After earning the college degree that she hadn’t intended to pursue, she married her classmate and BCM confrere and soulmate, Evan Simmons. Together, they established their own nonprofit missionary group and an uber successful wedding photography business, bought a home in a nice neighborhood and were adulting well.

Now, I told you all of that to tell you this.

A while back, Jenna decided that, although she was very good at her very lucrative profession, she was not exactly fulfilled and didn’t want to take pictures of brides and bridesmaids for the rest of the Saturdays in her life. Those are my words. Not hers.

Jenna decided that she would be more fulfilled and be able to help more people in a meaningful way if she became a nurse. Her mother, after all, has been in that field for more than four decades.

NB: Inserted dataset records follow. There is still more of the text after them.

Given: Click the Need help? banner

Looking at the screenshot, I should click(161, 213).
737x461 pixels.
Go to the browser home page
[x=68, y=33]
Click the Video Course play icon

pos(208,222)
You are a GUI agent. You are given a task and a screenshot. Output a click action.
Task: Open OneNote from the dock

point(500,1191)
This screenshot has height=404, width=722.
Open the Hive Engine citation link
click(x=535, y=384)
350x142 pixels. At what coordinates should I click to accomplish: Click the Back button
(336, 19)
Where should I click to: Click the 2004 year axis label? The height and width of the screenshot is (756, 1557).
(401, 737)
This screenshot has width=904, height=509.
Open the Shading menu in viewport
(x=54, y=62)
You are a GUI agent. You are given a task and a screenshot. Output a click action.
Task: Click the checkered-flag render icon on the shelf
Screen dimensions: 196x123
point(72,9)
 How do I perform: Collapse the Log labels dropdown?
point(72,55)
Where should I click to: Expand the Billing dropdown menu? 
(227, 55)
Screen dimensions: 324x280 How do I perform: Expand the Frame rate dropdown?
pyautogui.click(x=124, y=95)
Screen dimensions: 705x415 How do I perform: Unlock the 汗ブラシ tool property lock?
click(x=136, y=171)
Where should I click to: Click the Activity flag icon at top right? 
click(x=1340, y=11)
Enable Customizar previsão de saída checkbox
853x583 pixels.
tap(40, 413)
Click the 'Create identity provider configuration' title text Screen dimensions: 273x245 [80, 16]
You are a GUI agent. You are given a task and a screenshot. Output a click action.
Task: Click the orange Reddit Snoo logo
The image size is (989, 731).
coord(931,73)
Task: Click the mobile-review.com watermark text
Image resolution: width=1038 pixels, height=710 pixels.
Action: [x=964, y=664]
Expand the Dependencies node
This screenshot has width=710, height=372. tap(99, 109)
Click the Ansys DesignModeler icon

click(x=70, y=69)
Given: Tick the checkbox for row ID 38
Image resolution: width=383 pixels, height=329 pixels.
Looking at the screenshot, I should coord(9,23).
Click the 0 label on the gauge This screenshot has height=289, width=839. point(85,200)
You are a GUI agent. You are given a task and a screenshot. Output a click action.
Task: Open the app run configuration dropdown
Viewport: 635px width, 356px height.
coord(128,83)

Nobody had to force her to apply, this time, to the school formerly known as the Medical College of Georgia — now Augusta University. She found her own program and her own funding and enrolled at Georgia State to take a few science prerequisites that weren’t required to graduate from Grady and the next thing we knew our Jenna was enrolled in a Master of Nursing program at the Athens chapter of that quite excellent school.

And Friday, the good Lord willing and the creek don’t rise, Jenna Huckaby Simmons — who is president of her class, said the proud Papa — will graduate. And she will go to work in the new year as a registered nurse in the Cardiac Intensive Care Unit at Piedmont Hospital in Atlanta.

And her daddy could not be more proud. I love you, Danger Boo. You done good.